No es exactamente la muerte lo que asusta. Los mercenarios del Daesh nos apuñalaron en un lugar que está más allá de los cadáveres. Se dice que los españoles nos dolemos, que casi lloramos o lo intentamos, sobre todo, por la afinidad entre nuestras culturas, nuestras formas de ocio e incluso entre nuestros atuendos textiles y tecnológicos. Es cierto, pero hay algo más. Los europeos vivimos en una ficción y los terroristas la ametrallaron. Una ficción, un relato que asumimos todos y que nos enseña que la vida se trata de comprender los propios deseos, de tomar el camino que nos llevará a la autorrealización, de beber café y reír sin que nada nos perturbe, porque cada ser humano anda protegido en una burbuja de libertad personal que debe respetarse, por ley y por moral. Sentimos que nuestras vidas son absolutamente seguras. Obviamente, es mentira. Sólo es el esquema que nos inoculan, el discurso que asociamos con la realidad. Cuando oímos de vidas prisioneras y destrozadas por las dinámicas del estado y el dinero, las desechamos rápidamente al basurero de lo anecdótico, jamás las incorporamos a la imagen de lo que es nuestro país.
El europeo se cree ajeno a las tragedias del mundo y por eso se fustiga, y hasta va a terapia, por pequeños apocalipsis como la alopecia o la celulitis. Uno necesita su cuota de desesperación, por aquello de sentir el peso de la vida. Estos sufrimientos absurdos nacidos en el propio ombligo son parte de la ficción: nos convencen de que la adversidad forma parte de nuestras vidas, adversidades, eso sí, lo suficientemente leves para que podamos superarlas y sentirnos orgullosos. No digo que sea así la realidad, que nadie entienda que infravaloro los problemas de muchos europeos. Simplemente, quiero dejar clara la narrativa que nos guía y que ayuda a definir nuestra identidad. Cada civilización tiene unos relatos internos que establecen, entre otras cosas, el valor de una vida.

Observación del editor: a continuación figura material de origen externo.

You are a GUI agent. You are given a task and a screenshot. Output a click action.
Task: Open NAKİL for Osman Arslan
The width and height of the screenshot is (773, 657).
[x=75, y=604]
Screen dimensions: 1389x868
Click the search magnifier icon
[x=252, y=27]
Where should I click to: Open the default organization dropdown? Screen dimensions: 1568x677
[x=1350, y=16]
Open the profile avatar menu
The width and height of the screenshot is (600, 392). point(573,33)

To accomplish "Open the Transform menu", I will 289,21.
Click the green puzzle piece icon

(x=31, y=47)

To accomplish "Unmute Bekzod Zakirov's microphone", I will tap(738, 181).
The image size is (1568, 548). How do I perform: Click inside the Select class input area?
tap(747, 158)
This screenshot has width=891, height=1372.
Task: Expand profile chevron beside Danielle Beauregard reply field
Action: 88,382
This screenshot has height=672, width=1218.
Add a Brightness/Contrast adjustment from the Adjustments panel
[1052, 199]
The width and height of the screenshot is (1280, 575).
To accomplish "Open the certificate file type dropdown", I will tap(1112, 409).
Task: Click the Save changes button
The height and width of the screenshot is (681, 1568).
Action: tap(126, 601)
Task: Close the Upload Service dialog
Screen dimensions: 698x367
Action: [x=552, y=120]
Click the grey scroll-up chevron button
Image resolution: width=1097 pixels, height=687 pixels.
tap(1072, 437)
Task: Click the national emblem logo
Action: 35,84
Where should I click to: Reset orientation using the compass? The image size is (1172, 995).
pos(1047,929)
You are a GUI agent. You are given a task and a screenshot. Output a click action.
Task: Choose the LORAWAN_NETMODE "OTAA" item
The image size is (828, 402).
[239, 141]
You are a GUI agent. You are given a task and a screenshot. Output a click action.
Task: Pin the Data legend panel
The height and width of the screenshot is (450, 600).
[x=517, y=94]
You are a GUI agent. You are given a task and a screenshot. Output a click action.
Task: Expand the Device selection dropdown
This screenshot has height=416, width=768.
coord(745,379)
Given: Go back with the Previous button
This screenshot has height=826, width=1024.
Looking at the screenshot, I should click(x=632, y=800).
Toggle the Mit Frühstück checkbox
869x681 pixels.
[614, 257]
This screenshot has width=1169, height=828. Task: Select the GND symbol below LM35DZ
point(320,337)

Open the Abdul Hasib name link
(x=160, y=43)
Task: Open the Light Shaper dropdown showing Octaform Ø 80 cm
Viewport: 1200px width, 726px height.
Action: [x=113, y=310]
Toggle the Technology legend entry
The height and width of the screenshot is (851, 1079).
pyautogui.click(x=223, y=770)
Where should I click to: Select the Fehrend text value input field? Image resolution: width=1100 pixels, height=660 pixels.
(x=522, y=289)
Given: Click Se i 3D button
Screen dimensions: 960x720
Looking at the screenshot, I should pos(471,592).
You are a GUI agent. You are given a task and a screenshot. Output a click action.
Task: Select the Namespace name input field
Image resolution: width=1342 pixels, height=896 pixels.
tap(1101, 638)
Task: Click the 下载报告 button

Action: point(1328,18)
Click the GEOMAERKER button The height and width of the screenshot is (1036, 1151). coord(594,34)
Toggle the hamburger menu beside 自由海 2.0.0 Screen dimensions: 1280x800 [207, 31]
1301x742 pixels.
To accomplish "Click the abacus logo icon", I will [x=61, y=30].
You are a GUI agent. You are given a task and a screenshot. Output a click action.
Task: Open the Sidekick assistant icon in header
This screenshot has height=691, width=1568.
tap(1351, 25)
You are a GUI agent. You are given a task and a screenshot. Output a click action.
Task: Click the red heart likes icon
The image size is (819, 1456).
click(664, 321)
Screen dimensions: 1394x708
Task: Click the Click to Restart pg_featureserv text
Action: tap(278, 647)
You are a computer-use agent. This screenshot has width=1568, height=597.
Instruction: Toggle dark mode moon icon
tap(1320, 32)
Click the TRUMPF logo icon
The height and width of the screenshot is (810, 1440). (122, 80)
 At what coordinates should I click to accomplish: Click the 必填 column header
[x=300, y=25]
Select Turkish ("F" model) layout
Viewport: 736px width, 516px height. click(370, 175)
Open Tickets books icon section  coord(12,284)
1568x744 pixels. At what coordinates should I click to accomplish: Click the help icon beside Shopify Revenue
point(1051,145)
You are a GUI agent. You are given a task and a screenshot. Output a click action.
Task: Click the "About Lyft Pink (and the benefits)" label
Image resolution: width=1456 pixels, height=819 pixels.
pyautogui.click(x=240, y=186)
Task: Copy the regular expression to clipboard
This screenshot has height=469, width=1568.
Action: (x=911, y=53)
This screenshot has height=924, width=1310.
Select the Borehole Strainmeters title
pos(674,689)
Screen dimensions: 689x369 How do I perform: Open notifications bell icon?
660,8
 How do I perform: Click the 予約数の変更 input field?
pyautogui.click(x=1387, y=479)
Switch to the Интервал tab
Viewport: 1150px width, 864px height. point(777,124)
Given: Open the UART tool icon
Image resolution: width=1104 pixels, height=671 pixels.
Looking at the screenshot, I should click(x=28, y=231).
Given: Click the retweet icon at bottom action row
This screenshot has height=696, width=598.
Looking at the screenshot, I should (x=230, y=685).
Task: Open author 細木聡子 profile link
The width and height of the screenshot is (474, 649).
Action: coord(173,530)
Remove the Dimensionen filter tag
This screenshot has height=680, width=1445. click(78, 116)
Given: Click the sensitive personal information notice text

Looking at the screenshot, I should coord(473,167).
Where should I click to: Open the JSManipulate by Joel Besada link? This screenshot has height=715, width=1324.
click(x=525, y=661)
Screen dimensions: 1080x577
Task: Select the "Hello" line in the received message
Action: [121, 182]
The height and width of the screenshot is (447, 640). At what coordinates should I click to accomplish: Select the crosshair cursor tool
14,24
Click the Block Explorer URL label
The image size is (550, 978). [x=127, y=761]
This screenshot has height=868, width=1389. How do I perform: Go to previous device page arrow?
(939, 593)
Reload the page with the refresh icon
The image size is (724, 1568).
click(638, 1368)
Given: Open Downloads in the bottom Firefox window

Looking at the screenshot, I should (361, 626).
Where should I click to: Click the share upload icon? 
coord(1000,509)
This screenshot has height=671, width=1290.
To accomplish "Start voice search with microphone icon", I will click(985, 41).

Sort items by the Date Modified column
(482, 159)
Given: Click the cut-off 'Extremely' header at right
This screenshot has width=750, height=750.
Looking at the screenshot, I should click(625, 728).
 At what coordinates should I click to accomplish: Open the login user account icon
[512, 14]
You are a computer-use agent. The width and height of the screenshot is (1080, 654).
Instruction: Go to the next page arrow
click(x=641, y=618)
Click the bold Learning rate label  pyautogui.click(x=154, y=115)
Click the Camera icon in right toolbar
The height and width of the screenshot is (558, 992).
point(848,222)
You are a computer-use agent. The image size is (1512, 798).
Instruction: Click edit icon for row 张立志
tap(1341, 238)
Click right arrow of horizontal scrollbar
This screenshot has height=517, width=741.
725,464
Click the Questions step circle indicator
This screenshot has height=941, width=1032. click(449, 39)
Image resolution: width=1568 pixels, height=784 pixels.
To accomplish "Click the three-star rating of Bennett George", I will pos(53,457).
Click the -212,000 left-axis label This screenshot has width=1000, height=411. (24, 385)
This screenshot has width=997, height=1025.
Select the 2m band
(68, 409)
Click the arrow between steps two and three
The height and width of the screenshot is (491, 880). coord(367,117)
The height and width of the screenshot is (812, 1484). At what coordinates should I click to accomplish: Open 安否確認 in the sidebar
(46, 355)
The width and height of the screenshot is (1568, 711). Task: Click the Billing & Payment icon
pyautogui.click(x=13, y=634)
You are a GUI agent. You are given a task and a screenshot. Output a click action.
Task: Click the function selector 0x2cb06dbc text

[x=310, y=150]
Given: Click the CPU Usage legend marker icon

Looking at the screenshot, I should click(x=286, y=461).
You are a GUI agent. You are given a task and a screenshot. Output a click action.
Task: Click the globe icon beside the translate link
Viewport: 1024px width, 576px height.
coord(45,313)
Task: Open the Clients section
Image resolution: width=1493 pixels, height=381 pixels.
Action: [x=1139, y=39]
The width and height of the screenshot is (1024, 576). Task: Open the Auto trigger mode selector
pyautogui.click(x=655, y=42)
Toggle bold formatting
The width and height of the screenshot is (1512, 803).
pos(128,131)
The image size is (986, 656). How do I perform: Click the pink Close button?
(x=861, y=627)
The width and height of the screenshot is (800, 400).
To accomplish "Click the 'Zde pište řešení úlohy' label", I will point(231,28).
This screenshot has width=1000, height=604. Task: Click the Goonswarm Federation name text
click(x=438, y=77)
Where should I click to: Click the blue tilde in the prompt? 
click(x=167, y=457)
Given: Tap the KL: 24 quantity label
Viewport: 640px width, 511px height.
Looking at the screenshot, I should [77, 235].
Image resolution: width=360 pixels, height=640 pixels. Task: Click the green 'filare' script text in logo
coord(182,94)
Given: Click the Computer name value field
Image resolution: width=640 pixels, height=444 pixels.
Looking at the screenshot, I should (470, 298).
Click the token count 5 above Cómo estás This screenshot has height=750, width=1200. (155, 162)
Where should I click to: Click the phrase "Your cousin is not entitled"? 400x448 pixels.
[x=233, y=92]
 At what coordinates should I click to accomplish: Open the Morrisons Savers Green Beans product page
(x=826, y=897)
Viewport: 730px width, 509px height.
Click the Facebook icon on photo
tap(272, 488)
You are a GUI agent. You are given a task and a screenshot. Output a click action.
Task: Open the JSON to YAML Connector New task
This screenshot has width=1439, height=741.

París es uno de los centros del espejismo. Quedan muy lejos las matanzas de los nazis durante la guerra o, después del conflicto, las violaciones y vejaciones del pueblo francés contra aquellas compatriotas que habían confraternizado con los alemanes. Se cuida el recuerdo de la guerra, sí, pero poco a poco, como es natural, va adquiriendo una textura de leyenda o mito. La violencia no existe en el territorio parisense más allá de algún conato. Durante estos días, tras el 13-N, muchos alquimistas de los medios de comunicación se han esforzado en destilar la esencia de París. La ciudad de la libertad, los cafés, el arte, la poesía, el amor, la mixtura cultural, el hedonismo, y las cornisas que proyectan sombras perfectas para los besos.
Como siempre que sucede algo así, surgen historias de personas a las que una llamada imprevista o un constipado o un retraso de autobús las apartó del lugar de los hechos. Así intentamos poner orden en el azar para restaurar nuestra sensación de control y de seguridad. Hoy luchan, luchamos, por recuperar esa ficción de la que hablábamos, y la recuperaremos pronto. Andaremos desubicados una semana, pero más pronto que tarde el café sabrá de nuevo a café. En cambio, en el recuerdo de la gente de los campos de refugiados no queda sombra de paz, allí nadie sabe a qué sabían las cosas antes de que supieran a metralla. Ojalá, ahora que los mismos verdugos nos han apuñalado el hígado, empecemos a entenderlos.